В кустах возникло шевеление, и оттуда вытащили сопротивляющегося Вениамина. Повязка сползла набок, пропиталась кровью. А рядом бежал врач и норовил наполнить шприц, чтобы сделать больному успокаивающий укол.
– Веня! – закричал Андрюша. – Не суетись. Все в порядке!
– Веня! – Ангелина бежала к нему, прижимая бидон к груди.
– Вернулись? – Веня говорил быстро, глаза его лихорадочно блестели, но он был в полном сознании. – Прости, Геля, я не мог улететь без тебя. Ты ради меня пошла ночью в лес, я же понимаю, и я не могу улететь как дезертир… Поймите меня, – он обратился к врачу, – и простите, что заставил вас волноваться.
– Все хорошо, – сказал врач.

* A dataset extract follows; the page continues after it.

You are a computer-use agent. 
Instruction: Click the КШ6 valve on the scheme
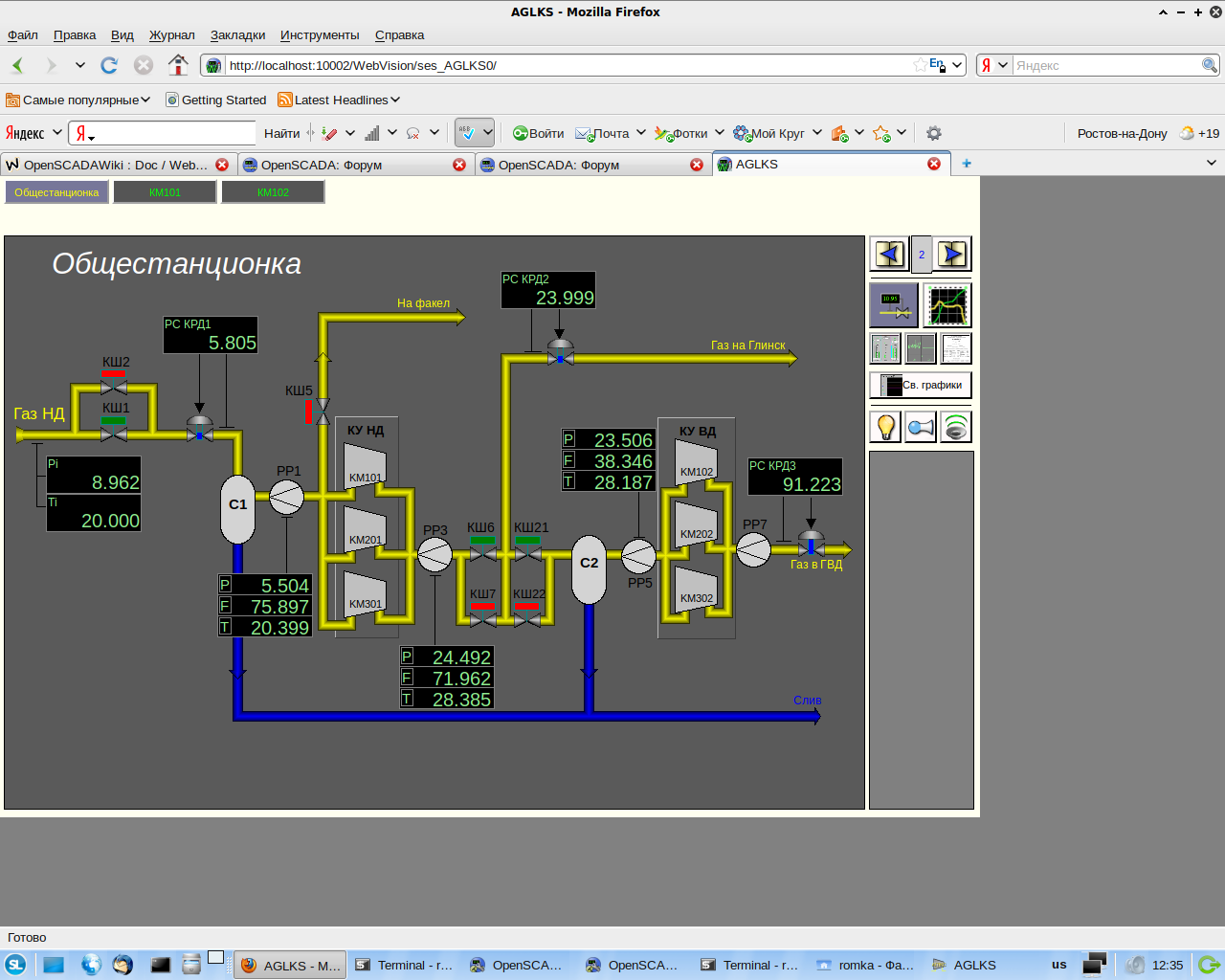(x=482, y=553)
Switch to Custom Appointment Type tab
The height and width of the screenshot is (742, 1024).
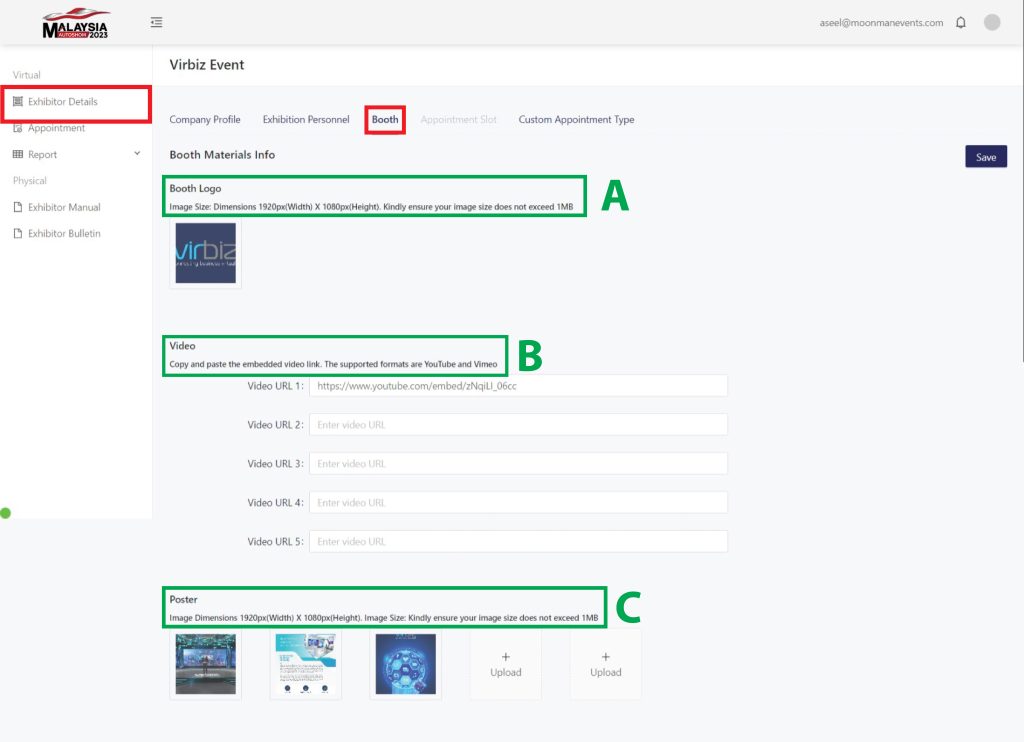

Он воспользовался тем, что больной успокоился, и быстро всадил ему в руку шприц.
– Вот это лишнее, – заметил Вениамин, – я уже покорился. – Он сам улегся на носилки.
– Вы можете умереть, – сказал врач. – Это безобразие.
– Ты пришла, Геля, спасибо тебе. Вода – это сказка, я понимаю, но ты пошла в ночь…
– Вода здесь, – сказала Геля. – Все в порядке. Она действует.
– Она действует, – подтвердил Андрюша. – Проверено.
– Товарищи, не задерживайте нас, – попросил врач. – Каждая минута – дополнительный риск.
– Доктор, – крикнул пилот, – вода действует, я видел!
– Ну какая еще вода!
Глаза Вени смежились, он засыпал со счастливой улыбкой, держа за руку Гелю.
– Дайте платок, – сказала Геля.
Она сказала это таким голосом, что Глафира без слов сняла с головы белый платок. Геля окунула его в бидон.
– Этих фальшивомонетчиков не видел? – спросил Андрюшу милиционер.
– Вон идут, – сказал Андрюша.
По улице поднимались парой Эдик и Василий – руки за спиной связаны, чтобы не передрались, дед веревку в мешке нашел, – и лаяли друг на друга. Сзади кучером шагал дед Артем, держа их как на вожжах.
Ворон Гришка поднялся в воздух, сделал круг над вертолетом, который, видно, принял за соперника, вторгнувшегося на его территорию. Спикировал на вертолет, больно клюнул в стекло кабины. Потом поднял гордо голову и сказал:
– Омниапрекларрарара!
Из леса вышла медведица. Она вела медвежонка учиться стрелять из пушки.